Friday, November 7, 2014 : 10:55 AM
Apache (Convention Center)

*Names in bold indicate Presenter

Nianbo Dong, University of Missouri and Mark W. Lipsey, Vanderbilt University
Cook and colleagues have used within-study comparisons to identify under what conditions (e.g., covariates selection, matching within or between locations/clusters, etc.) quasi-experiments can replicate experiments. Some useful suggestions about constructing a good comparison group have been made, e.g., using local matching and including pretests in matching (Cook, Shadish, & Wong, 2008; Michalopoulos, Bloom, & Hill, 2004; Steiner, Cook, Shadish, & Clark, 2010). In particular, Wong, Hallberg, & Cook (2013) examined the relative importance of focal and local matching and concluded that intact school matching within districts is capable of replicating experimental estimates. Although advances have been made in this area, as Cook (2012) suggested, more within-study comparisons are needed to assess the robustness of the ability of well designed and implemented quasi-experiments to replicate experiments across different populations, settings, and times, etc.

The purpose of this study is to analyze data from four IES-funded projects to assess how well propensity score methods can approximate the results of randomized comparisons when control groups from other studies are substituted for the original randomized controls. The effects found in a randomized experiment of the Building Blocks pre-k math curriculum in Tennessee schools provided benchmarks for internally valid estimates. By replacing the control group in this study with control groups from the other studies, we examined how closely propensity score estimates in those nonrandomized comparisons matched the effect estimates from the original randomized study. The nonrandomized comparisons were constructed in two ways: (1) control samples from different states substituted for the original controls, and (2) control samples from other studies within the same state and districts (local matching) substituted for the original controls. Student demographic information and pretest were used to estimate the propensity scores.

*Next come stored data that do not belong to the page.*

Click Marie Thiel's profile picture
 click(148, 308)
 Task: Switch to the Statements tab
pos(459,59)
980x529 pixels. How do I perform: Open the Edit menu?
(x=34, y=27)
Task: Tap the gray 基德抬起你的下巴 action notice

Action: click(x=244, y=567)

Three types of propensity score methods were used to estimate the average effect of the treatment on the treated (ATT): (1) one-to-one optimal matching, (2) weighting by the odds of the propensity score, and (3) stratification. The point estimates and their 95% confidence intervals were then compared with the benchmark estimates. Bias was calculated by the difference in point estimates between the propensity score results and the benchmark taking into account the estimation errors represented by the confidence intervals.

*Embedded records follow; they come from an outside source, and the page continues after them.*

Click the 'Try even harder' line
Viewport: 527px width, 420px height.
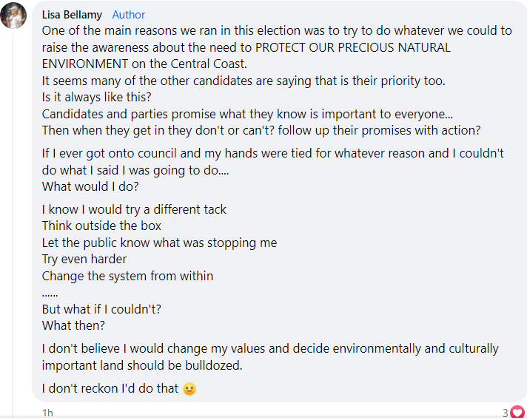pos(84,259)
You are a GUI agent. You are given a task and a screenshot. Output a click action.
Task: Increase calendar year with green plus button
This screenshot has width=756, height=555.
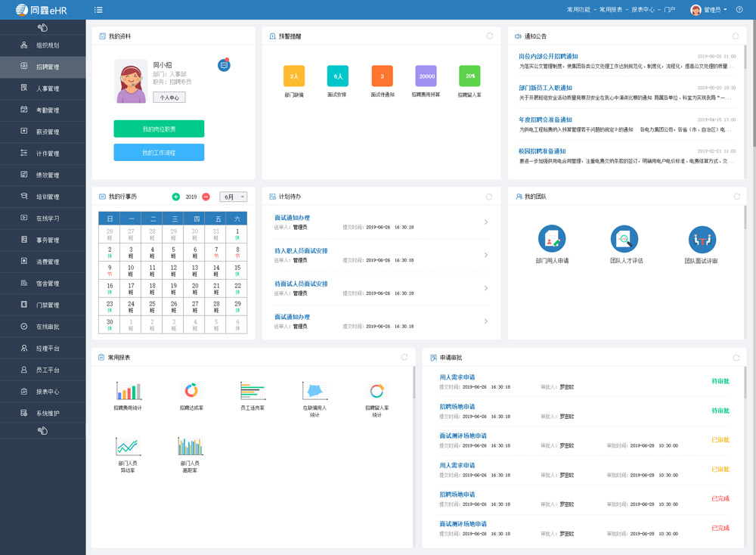click(176, 197)
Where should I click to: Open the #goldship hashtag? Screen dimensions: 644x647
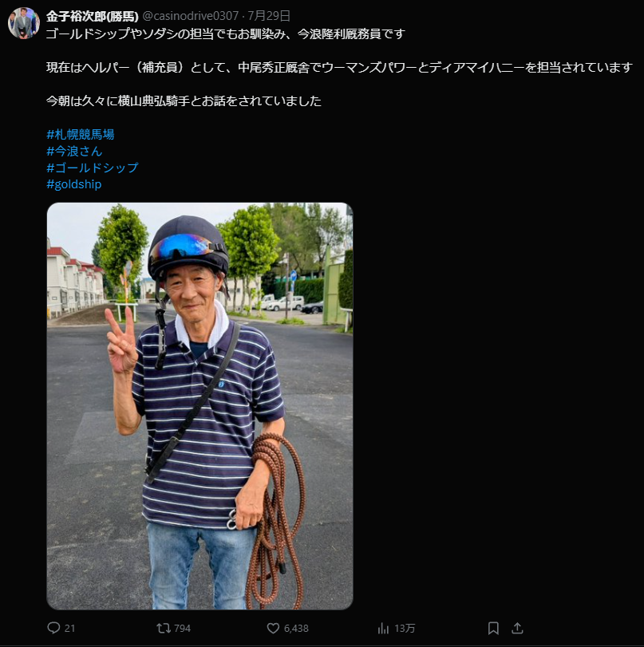pos(74,184)
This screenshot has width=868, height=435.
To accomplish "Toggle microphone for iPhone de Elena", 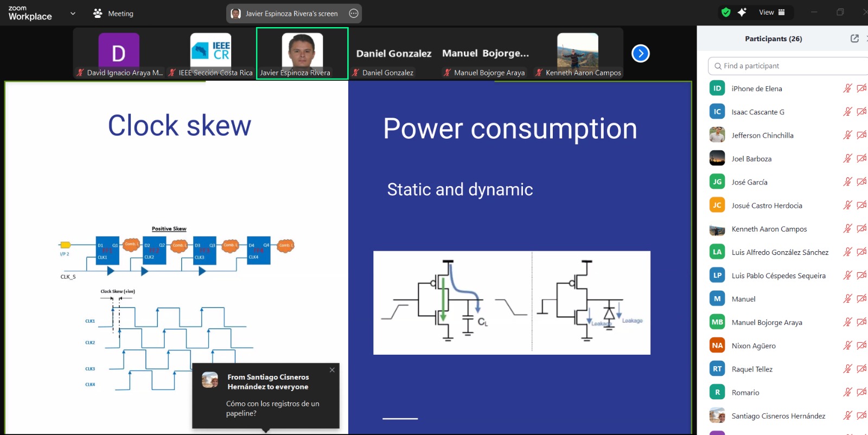I will coord(847,88).
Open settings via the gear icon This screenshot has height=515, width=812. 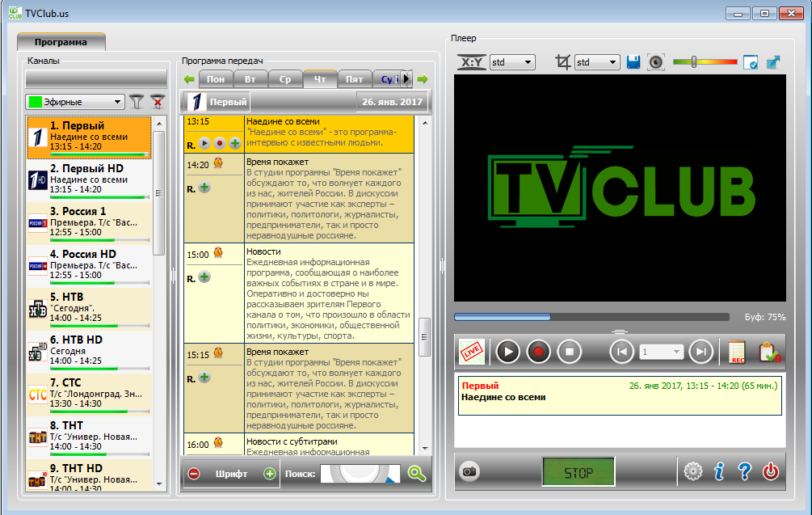[x=692, y=471]
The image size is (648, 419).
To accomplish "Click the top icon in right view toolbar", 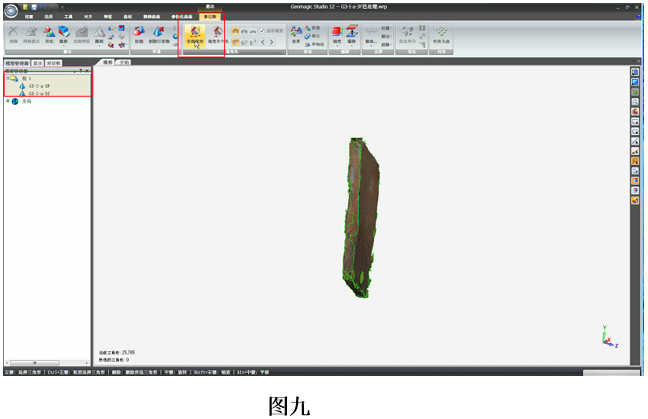I will (x=634, y=72).
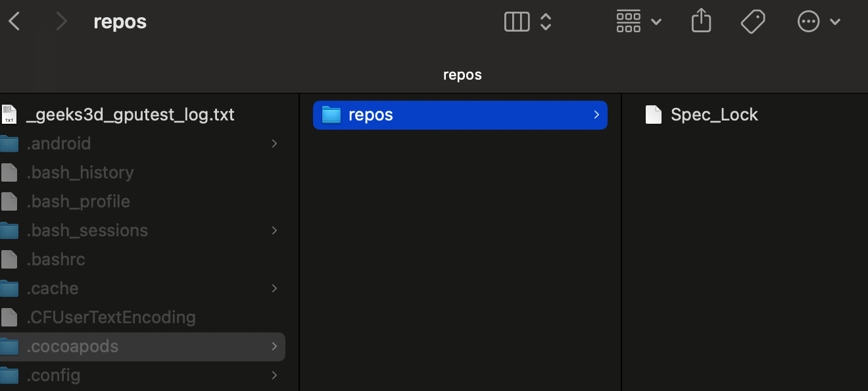868x391 pixels.
Task: Expand the .cache folder chevron
Action: point(274,288)
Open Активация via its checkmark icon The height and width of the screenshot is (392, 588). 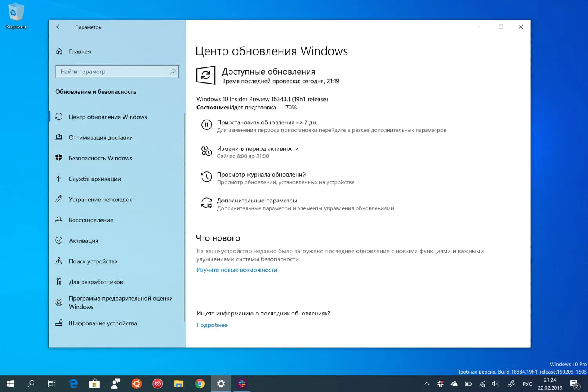coord(58,241)
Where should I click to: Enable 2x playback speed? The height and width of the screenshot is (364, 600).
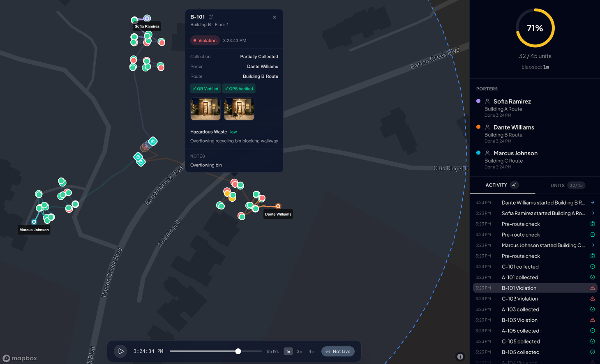299,351
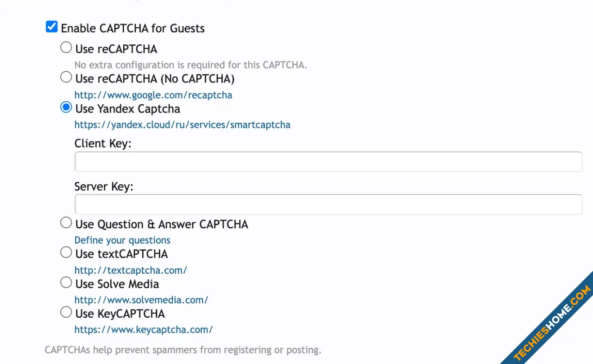
Task: Open the solvemedia.com link
Action: click(x=141, y=300)
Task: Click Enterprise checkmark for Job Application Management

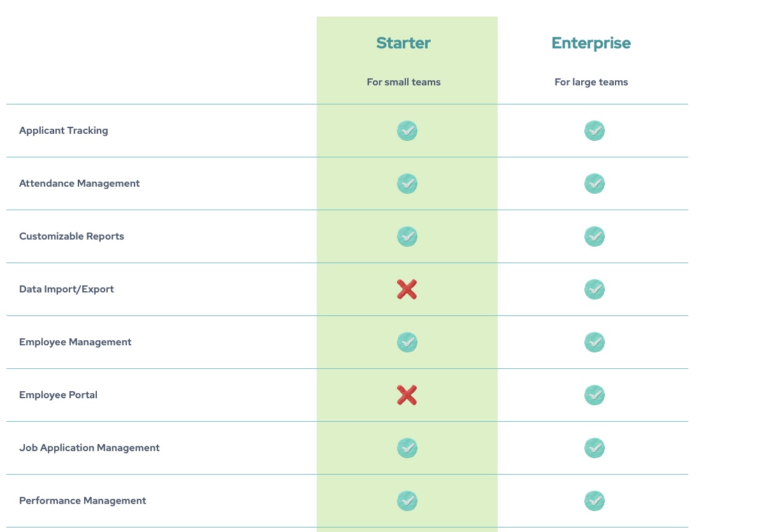Action: 595,448
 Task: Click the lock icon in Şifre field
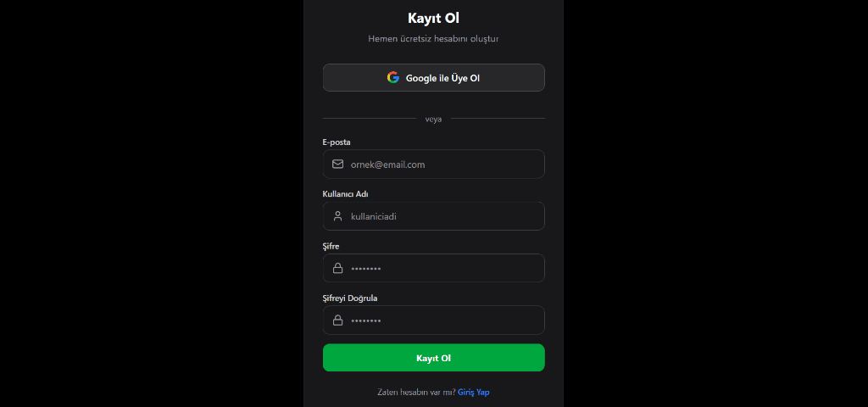337,268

Our results for comparison groups from other states showed propensity score estimates that did not depart from the benchmark estimates with regard to statistical significance but which, nonetheless, showed sizable bias that varied from modest to substantial in magnitude. For comparison groups from the same state and districts, most of the propensity score estimates also produced the same statistical significance conclusion as the benchmark estimates. Nonetheless, here also many comparisons showed sizable bias in the point estimates. The propensity score methods in this exploration, therefore, did not assure unbiased estimates though they did generally produce the same conclusions about whether the treatment effect was statistically significant. In sum, propensity score methods may be useful when randomization is not feasible, but “how close is close enough” (Wilde & Hollister, 2007) still remains a question.